Friday, 26 March 2004 Media Statement

Synchrotron contract for NZ company

Research, Science and Technology Minister Pete Hodgson today welcomed the news that New Zealand company CMS Alphatech has won a $6 million contract to design and supply more than 200 giant magnets for an Australian Synchrotron under construction in Victoria.

The Synchrotron project is estimated to cost $206 million and is due for completion in 2007. The Premier of Victoria, John Brumby, describes it as "Australia’s most exciting scientific infrastructure project in decades".

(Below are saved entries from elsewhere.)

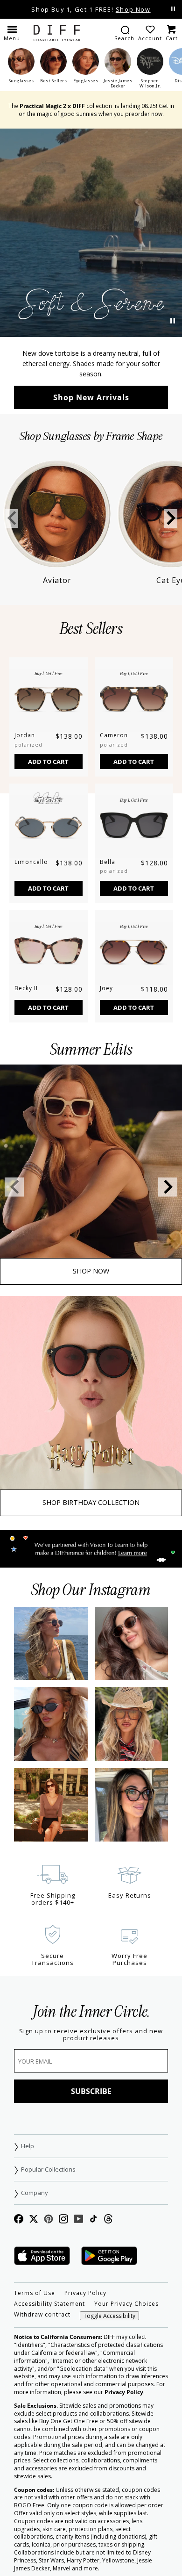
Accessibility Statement (49, 2304)
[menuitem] (124, 33)
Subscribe (91, 2091)
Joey (106, 988)
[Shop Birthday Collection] (91, 1406)
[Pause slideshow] (173, 9)
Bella (107, 862)
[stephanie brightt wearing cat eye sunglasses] (51, 1805)
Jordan (24, 735)
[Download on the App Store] (42, 2256)
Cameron (114, 735)
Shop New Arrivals (91, 397)
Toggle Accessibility (109, 2316)
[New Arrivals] (91, 233)
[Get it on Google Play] (109, 2256)
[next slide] (170, 518)
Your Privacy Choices (126, 2304)
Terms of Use (34, 2293)
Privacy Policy (85, 2293)
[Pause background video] (173, 321)
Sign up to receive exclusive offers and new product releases (91, 2035)
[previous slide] (11, 518)
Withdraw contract (42, 2314)
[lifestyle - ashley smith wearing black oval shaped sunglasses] (51, 1724)
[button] (12, 32)
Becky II (26, 988)
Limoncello (31, 862)
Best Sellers (91, 629)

“CMS Alphatech's success against stiff competition from Europe, Russia and China shows New Zealand is up there with the best in componentry for frontier research and development,” Mr Hodgson said.

The magnets for the Australian Synchrotron’s storage ring will be up to 1.7 metres long and weigh up to 7.5 tonnes. They will be used to force electrons into a circular path, creating the intense beams of synchrotron light which can be used to study the composition of matter.

Synchrotrons are invaluable tools for groundbreaking research in biological and life sciences, mining and geoscience, and for manufacturing pharmaceuticals, new age materials and micro machines.

CMS Alphatech has been supplying the research and medical physics communities in Australia for more than 15 years. The magnets will be built at Buckley Systems in Auckland, which has been manufacturing electromagnets for particle accelerators since the 1970s.

Together CMS Alphatech and Buckley Systems have designed and produced magnets for the Australian National University’s particle accelerator and other installations in the USA, Europe and Japan.